Mayor Thornhill said: "The trust has made it quite clear to me and to our Member of Parliament that given the state of her things at the hospital that an actual brand-spanking new plonked-on-the-site hospital is highly unlikely to happen.
"Therefore, quite rightly, you have pointed out that I have changed what I said.
"Because I don’t know about you, but if the circumstances change I change.
"If the trust is telling me that this is an aspiration that will not be realised, but what they are hoping to do is to have new facilities."
She continued: "That’s what will happen over time.
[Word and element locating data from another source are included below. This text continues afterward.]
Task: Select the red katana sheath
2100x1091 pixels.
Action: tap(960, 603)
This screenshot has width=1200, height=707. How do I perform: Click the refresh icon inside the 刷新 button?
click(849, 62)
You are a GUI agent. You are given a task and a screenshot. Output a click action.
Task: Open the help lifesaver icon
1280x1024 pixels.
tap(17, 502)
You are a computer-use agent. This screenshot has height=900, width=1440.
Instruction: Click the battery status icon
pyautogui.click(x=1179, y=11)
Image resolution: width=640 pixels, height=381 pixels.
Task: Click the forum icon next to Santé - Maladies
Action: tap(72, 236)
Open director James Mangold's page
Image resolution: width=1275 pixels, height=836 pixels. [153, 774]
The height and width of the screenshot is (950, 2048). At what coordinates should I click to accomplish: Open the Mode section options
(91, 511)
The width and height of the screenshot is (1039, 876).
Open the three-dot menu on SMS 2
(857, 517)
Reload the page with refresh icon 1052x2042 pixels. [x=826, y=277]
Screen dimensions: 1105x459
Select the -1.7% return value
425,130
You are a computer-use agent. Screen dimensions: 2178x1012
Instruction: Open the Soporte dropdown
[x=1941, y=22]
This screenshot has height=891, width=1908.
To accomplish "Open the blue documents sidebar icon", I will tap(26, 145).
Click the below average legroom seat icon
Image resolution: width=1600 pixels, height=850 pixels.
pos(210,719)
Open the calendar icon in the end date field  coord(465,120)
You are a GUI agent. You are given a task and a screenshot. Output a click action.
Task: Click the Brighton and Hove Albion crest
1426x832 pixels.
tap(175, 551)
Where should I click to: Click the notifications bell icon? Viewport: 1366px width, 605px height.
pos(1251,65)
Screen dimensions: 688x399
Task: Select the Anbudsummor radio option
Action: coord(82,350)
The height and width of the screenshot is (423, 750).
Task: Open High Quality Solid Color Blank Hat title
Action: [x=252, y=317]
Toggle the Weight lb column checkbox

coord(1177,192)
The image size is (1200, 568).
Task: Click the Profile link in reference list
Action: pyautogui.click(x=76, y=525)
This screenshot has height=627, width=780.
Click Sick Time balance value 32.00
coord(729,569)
When the trust has got itself sorted out there will be new buildings."
Mayor Thornhill was pressed on the issue at the 2014 Mayoral Hustings on Monday, where a member of the public asked if the words "health campus" should be taken out the project name of the West Watford regeneration plans.
She maintained that at the heart of the scheme would be provision for a new hospital - now provision for new hospital buildings.
Initially a brand new 600-bed hospital was promised to replace the ailing Watford General as part of the controversial development.
West Hertfordshire Hospitals NHS Trust’s own chief executive Samantha Jones has described Watford General’s buildings as "not-fit-for purpose" and Labour Leader Ed Miliband branded the hospital "in serious need of modernisation" when he visited last month.
Mayor Thornhill faced criticism that the Health Campus plans only allocate space on which to build future hospital buildings when the trust’s financial situation improves, whereas work to create new car parks, shops and 750 new homes on the site is set to go ahead.
She confirmed that shortly after the general election there will be a decision about which of the Trust’s three sites are to be developed.
She continued: "We had hoped that the first one would be a new maternity block, in fact we were most disappointed when the new chief executive decided she wanted to put that on hold and do her clinical strategy.
"It was always a redevelopment plan. It was always about jobs, it was always about homes and it was always about regenerating derelict land. And it still is."